During the model selection phase, I hoped to use a Locally Weighted Regression (Lowess) as a model to compare other “prepackaged” models to. However, because the reduced dataset contained over 50 features and over 32,000 observatins, Lowess was unable to regress due to maximum runtime constraints. For this reason, I reduced the dataset to 10 features by using a correlation matrix to determine the features with the greatest correlations with the dependent variable. After determining these 10 features, I noticed that several were measures of consumption of specific saturated, monounsaturated, and polyunsaturated fats such as oleic acid. Because the consumption of these fats have a known correlation with saturated fat consumption and because the dietary consumption of these fats are more challenging to measure (a consideration when assessing the utility of the model for the target population, WIC participants), I chose to eliminate these features. After reducing the dataset to 10, easilty measureable features such as carbohydrate, protein, and total caloric consumption, a furhter reduction to just 5 features was made. Given both subsets, Lowess was still unable to regress due to the quantity of large quantity of observations. In the future, as time would allow, I would next use stratified a sampling method to further subset this data by reducing the number of observations while mantaining the original distribution, holding population mean and other metrics constant.

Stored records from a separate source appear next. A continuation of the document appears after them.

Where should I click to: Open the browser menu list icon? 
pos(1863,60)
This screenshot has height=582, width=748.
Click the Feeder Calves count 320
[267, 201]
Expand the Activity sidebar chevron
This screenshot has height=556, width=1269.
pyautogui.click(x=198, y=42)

Additionally, given access to proprietary data, I would like to compare my model’s predicted saturated fat consumption of WIC participants to the recommended limit of saturated fat consumption for their age. I would further compare these results to national averages of saturated fat consumption for the child’s age bracket to gauge if WIC is accomplishing its goal improving diet quality in reducing consumption of this specific nutrient. This conclusion could help inform changes to larger nutrition assistance programs such as SNAP that have been unsuccessful with this objective.